* [How to complete this task]
Look through the records, and wherever the string "computer" turns up, copy out that line.

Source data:
=-=-=
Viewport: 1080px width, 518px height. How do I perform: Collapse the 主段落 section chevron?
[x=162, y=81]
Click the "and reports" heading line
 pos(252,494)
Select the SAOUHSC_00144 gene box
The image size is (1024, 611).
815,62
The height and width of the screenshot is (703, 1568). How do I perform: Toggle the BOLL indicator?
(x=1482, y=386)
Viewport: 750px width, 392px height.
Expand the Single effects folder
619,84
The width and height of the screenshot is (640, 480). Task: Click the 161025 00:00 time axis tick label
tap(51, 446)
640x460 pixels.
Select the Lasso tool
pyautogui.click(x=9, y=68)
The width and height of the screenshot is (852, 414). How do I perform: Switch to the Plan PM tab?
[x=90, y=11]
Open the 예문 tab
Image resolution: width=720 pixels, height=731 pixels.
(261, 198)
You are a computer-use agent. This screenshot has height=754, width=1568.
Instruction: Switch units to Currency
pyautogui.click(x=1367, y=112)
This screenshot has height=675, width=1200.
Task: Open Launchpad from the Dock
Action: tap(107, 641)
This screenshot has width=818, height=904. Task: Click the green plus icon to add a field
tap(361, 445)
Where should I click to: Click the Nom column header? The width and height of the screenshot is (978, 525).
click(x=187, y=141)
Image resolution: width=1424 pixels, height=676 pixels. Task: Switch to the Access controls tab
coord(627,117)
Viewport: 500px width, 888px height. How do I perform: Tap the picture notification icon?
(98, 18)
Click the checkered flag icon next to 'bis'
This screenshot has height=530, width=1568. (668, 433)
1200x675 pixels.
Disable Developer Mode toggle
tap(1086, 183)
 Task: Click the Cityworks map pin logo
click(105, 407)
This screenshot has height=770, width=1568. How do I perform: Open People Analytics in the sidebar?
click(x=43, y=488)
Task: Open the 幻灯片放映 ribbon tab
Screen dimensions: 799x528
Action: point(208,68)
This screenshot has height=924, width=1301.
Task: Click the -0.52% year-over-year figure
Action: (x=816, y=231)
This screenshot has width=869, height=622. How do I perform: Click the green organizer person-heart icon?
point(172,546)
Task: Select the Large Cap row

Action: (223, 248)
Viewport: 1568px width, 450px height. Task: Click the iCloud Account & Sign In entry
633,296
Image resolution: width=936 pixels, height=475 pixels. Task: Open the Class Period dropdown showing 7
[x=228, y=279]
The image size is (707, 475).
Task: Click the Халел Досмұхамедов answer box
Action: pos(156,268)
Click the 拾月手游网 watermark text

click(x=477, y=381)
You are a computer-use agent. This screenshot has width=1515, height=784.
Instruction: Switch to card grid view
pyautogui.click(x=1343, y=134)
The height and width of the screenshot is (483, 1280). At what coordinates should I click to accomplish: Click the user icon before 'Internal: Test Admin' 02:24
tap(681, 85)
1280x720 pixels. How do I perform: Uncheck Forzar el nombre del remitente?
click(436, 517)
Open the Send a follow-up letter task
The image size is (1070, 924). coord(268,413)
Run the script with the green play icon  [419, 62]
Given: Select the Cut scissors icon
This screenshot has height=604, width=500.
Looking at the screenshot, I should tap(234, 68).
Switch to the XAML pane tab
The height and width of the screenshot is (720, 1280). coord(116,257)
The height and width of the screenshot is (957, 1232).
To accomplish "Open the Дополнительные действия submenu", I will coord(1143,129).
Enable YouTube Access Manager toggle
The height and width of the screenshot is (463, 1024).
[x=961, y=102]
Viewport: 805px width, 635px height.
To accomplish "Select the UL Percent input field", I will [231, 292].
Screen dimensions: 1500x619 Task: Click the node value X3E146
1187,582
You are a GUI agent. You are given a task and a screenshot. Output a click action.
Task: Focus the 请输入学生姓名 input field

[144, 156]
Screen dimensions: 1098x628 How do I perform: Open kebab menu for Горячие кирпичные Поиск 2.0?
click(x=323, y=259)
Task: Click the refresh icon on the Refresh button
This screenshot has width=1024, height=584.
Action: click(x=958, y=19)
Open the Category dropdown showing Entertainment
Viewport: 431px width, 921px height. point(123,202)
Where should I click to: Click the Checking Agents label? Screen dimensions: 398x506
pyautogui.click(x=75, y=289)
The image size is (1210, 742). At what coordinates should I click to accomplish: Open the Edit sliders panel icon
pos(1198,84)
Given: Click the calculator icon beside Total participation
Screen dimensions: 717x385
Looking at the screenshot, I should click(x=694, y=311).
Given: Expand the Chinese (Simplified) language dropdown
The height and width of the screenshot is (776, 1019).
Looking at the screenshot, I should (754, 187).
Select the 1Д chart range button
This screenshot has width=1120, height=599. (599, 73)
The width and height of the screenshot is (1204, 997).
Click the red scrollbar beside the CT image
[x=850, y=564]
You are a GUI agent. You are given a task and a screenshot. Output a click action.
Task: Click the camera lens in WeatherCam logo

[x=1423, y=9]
=-=-=
* [Result of the task]
You are a computer-use agent. This screenshot has height=754, width=1568.
You are a computer-use agent. This screenshot has width=1515, height=784.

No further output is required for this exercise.